» Problem details: Retype the part of the interview on illicit trafficking of cultural goods that opens with the words "However, the links" and closes with "and more visible.".

» Text passage:
On March 31, the Swedish National Commission for UNESCO and the National Museums for World Culture arranged a conference about the illicit trafficking of cultural goods. Several international experts came to Stockholm in order to speak about the illicit trade from several different angles and to share their latest research. Maria José Miñana was one of them.

Bild på Maria José Miñana
Maria José Miñana. Photographer: Niklas Sagrén

Tell us a bit about yourself!

My name is Maria José Miñana, I work for UNESCO in the programme in charge of the fight against illicit trafficking in cultural property. I deal with several issues, such as capacity building, partnership development, awareness raising and supporting states in the implementation of the 1970 Convention, that I will talk about in the meeting today.

What does UNESCO do in order to stop the illicit trade?

The UNESCO 1970 Convention has been ratified by 132 states, most recently Benin and Ghana. UNESCO supports States in the implementation of this Convention through differents means, such as technical assistance, capacity building, awareness raising but also by fostering international,regional and national cooperation. As you know, illicit trafficking is something that needs to be tackled from many different angles. We need the involvement of the police, of the customs, of archeologists, of people of the museums but also of the art market, which is really important too:

– Because if collectors in the world were not buying objects that have been illicitly trafficked, there would be no illicit trafficking.

What are the main challenges?

Countering the illicit trafficking in cultural property is a challenging task for several reasons. For instance, the lack of consistent information regarding this issue. As you know, it is the black market, so it’s very difficult for us to know the actual volume of artifacts being illicitly traded. Also, sometimes the protection of cultural property is not a top priority for States.

However, the links between illicit trafficking and the financing of terrorism are now evident, and thus the importance of protecting cultural heritage for international security – and social cohesion – becomes more and more visible.

Theprotection of cultural heritage and the fight against illicit trafficking are now at the frontline of the security agenda. That also helps raising awareness and taking action within the international community.

In 2015, the UN security council adopted Resolution 2199 about fighting illicit trafficking with cultural objects. What has that meant for your work?

The resolution imposes a world wide moratorium on the trafficking of cultural objects from Syria and Iraq (Syria: 2011, Iraq: 1990). UNESCO has been putting in place the international action to implement this Resolution. A meetingwas organized in April 2015, with several partner organizations of UNESCO in this initiative. UNESCO and its network of partners came up with a roadmap to help implementing this Resolution at the international level, along with guidelines for States to actually implement it. States sent reports of actions that have been undertaken, and we are following very closely how this is being done. We are also organizing many awareness raising events for the art market to make sure they are aware of the situation.

Why is it important to protect cultural heritage? Some people would surely argue that it is more important to protect people?

Protecting heritage is crucial because we need to preserve the heritage of humanity for future generations. But it is also important to know that, for instance, with regards to what is happening in Syria and Iraq, cultural heritage is not only important per se, but also for the reconstruction of societies and for the social cohesion of these communities affected by conflict.

» Raw data:
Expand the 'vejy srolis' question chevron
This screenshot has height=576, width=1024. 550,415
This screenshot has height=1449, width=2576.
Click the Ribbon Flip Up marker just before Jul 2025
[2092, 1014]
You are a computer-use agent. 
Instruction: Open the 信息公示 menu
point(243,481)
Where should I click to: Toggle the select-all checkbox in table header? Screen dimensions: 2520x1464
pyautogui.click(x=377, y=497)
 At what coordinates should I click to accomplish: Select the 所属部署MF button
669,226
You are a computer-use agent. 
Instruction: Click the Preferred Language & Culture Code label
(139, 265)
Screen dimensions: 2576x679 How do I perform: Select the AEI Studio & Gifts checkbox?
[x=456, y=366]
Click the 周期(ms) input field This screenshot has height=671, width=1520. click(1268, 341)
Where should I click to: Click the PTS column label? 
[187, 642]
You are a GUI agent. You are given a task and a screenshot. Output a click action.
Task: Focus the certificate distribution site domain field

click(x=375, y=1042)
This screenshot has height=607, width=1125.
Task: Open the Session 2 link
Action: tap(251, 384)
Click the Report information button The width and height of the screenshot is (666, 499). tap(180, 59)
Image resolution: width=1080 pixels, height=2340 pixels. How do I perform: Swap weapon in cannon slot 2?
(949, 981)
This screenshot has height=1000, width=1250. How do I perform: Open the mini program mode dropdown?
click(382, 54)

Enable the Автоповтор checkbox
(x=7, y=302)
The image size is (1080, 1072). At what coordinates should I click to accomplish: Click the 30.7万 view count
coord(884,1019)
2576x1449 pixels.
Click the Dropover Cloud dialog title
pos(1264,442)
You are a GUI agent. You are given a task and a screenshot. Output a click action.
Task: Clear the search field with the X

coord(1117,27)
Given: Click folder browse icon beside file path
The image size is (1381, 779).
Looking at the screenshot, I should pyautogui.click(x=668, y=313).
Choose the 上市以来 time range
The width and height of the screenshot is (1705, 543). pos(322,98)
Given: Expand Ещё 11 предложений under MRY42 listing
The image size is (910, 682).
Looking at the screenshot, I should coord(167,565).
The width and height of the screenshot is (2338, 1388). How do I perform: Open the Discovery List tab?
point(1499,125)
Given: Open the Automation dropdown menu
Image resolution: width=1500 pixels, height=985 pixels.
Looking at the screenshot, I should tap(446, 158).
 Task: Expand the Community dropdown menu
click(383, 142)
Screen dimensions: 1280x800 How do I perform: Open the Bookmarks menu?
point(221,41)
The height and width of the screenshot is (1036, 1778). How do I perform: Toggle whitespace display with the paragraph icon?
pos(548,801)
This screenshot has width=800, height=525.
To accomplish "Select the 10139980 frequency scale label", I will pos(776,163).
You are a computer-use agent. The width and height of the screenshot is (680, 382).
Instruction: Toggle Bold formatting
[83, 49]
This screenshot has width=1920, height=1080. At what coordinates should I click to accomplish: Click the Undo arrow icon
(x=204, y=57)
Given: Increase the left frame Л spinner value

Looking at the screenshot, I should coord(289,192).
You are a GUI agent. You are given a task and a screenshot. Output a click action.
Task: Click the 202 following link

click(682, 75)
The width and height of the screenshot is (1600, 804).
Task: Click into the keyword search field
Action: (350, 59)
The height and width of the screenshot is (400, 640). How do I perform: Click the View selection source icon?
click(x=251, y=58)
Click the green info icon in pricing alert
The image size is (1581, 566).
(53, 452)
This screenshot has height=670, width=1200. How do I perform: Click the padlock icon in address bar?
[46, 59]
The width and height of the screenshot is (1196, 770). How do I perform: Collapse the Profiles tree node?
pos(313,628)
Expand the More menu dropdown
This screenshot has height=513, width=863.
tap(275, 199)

» Task result:
However, the links between illicit trafficking and the financing of terrorism are now evident, and thus the importance of protecting cultural heritage for international security – and social cohesion – becomes more and more visible.